>> START Material supplied
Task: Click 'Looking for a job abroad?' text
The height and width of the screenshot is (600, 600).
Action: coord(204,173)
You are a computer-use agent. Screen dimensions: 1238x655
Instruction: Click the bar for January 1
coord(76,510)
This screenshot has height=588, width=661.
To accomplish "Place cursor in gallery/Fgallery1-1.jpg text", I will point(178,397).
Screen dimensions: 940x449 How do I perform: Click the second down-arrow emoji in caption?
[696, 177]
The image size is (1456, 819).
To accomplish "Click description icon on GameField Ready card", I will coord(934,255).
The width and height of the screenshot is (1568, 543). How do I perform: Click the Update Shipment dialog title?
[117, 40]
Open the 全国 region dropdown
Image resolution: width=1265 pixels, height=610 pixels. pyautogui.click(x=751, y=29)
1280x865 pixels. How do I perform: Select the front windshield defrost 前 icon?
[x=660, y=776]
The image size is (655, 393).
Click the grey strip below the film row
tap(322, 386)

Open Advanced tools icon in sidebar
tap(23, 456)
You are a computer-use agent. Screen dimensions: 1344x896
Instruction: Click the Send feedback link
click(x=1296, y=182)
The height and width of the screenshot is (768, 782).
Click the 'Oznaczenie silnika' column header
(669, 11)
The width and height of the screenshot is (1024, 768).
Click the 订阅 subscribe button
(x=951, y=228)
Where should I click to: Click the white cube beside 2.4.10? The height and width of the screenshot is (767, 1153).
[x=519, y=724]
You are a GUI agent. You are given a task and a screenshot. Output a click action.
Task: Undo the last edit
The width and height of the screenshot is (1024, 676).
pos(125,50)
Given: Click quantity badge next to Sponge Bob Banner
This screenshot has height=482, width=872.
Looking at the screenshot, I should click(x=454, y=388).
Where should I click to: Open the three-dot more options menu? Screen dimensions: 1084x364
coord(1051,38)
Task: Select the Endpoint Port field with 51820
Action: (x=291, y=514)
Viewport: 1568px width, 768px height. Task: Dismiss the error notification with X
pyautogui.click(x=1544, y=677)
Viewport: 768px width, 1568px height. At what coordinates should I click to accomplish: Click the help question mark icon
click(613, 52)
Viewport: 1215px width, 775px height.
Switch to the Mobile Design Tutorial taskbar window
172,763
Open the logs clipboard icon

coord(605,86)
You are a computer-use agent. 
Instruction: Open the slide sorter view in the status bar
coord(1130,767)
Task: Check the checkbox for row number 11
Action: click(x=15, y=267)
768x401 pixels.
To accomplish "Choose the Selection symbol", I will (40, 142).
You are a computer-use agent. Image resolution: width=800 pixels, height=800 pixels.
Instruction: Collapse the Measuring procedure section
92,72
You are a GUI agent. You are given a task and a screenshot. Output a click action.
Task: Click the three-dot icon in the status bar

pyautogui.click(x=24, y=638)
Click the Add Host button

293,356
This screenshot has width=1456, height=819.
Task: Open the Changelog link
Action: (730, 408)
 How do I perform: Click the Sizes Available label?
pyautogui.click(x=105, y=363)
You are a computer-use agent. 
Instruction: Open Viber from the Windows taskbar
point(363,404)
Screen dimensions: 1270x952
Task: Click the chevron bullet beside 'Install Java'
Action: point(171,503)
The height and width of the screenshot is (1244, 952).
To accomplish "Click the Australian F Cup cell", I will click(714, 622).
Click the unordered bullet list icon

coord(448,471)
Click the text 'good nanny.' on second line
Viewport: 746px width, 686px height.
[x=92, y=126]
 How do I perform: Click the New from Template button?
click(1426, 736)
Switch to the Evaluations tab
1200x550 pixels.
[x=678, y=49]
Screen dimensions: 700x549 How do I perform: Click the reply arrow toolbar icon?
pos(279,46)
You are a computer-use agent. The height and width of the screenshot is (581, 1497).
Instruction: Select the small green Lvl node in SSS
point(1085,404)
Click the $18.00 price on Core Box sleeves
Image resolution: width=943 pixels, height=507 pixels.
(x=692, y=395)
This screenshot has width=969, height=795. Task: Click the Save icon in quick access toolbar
>> END Material supplied
● **To be done**:
Rewrite all the records above, replacing "computer-use agent" with "desktop agent" wherever it appears and leaving everything else unchanged.

● **Task result**:
Task: Click 'Looking for a job abroad?' text
The height and width of the screenshot is (600, 600).
Action: coord(204,173)
You are a desktop agent. Screen dimensions: 1238x655
Instruction: Click the bar for January 1
coord(76,510)
This screenshot has height=588, width=661.
To accomplish "Place cursor in gallery/Fgallery1-1.jpg text", I will point(178,397).
Screen dimensions: 940x449 How do I perform: Click the second down-arrow emoji in caption?
[696, 177]
The image size is (1456, 819).
To accomplish "Click description icon on GameField Ready card", I will coord(934,255).
The width and height of the screenshot is (1568, 543). How do I perform: Click the Update Shipment dialog title?
[117, 40]
Open the 全国 region dropdown
Image resolution: width=1265 pixels, height=610 pixels. pyautogui.click(x=751, y=29)
1280x865 pixels. How do I perform: Select the front windshield defrost 前 icon?
[x=660, y=776]
The image size is (655, 393).
Click the grey strip below the film row
tap(322, 386)

Open Advanced tools icon in sidebar
tap(23, 456)
You are a desktop agent. Screen dimensions: 1344x896
Instruction: Click the Send feedback link
click(x=1296, y=182)
The height and width of the screenshot is (768, 782).
Click the 'Oznaczenie silnika' column header
(669, 11)
The width and height of the screenshot is (1024, 768).
Click the 订阅 subscribe button
(x=951, y=228)
Where should I click to: Click the white cube beside 2.4.10? The height and width of the screenshot is (767, 1153).
[x=519, y=724]
You are a GUI agent. You are given a task and a screenshot. Output a click action.
Task: Undo the last edit
The width and height of the screenshot is (1024, 676).
pos(125,50)
Given: Click quantity badge next to Sponge Bob Banner
This screenshot has height=482, width=872.
Looking at the screenshot, I should click(x=454, y=388).
Where should I click to: Open the three-dot more options menu? Screen dimensions: 1084x364
coord(1051,38)
Task: Select the Endpoint Port field with 51820
Action: (x=291, y=514)
Viewport: 1568px width, 768px height. Task: Dismiss the error notification with X
pyautogui.click(x=1544, y=677)
Viewport: 768px width, 1568px height. At what coordinates should I click to accomplish: Click the help question mark icon
click(613, 52)
Viewport: 1215px width, 775px height.
Switch to the Mobile Design Tutorial taskbar window
172,763
Open the logs clipboard icon

coord(605,86)
You are a desktop agent. 
Instruction: Open the slide sorter view in the status bar
coord(1130,767)
Task: Check the checkbox for row number 11
Action: click(x=15, y=267)
768x401 pixels.
To accomplish "Choose the Selection symbol", I will (40, 142).
You are a desktop agent. Image resolution: width=800 pixels, height=800 pixels.
Instruction: Collapse the Measuring procedure section
92,72
You are a GUI agent. You are given a task and a screenshot. Output a click action.
Task: Click the three-dot icon in the status bar

pyautogui.click(x=24, y=638)
Click the Add Host button

293,356
This screenshot has width=1456, height=819.
Task: Open the Changelog link
Action: (730, 408)
 How do I perform: Click the Sizes Available label?
pyautogui.click(x=105, y=363)
You are a desktop agent. 
Instruction: Open Viber from the Windows taskbar
point(363,404)
Screen dimensions: 1270x952
Task: Click the chevron bullet beside 'Install Java'
Action: point(171,503)
The height and width of the screenshot is (1244, 952).
To accomplish "Click the Australian F Cup cell", I will click(714, 622).
Click the unordered bullet list icon

coord(448,471)
Click the text 'good nanny.' on second line
Viewport: 746px width, 686px height.
[x=92, y=126]
 How do I perform: Click the New from Template button?
click(1426, 736)
Switch to the Evaluations tab
1200x550 pixels.
[x=678, y=49]
Screen dimensions: 700x549 How do I perform: Click the reply arrow toolbar icon?
pos(279,46)
You are a desktop agent. The height and width of the screenshot is (581, 1497).
Instruction: Select the small green Lvl node in SSS
point(1085,404)
Click the $18.00 price on Core Box sleeves
Image resolution: width=943 pixels, height=507 pixels.
(x=692, y=395)
This screenshot has width=969, height=795. Task: Click the Save icon in quick access toolbar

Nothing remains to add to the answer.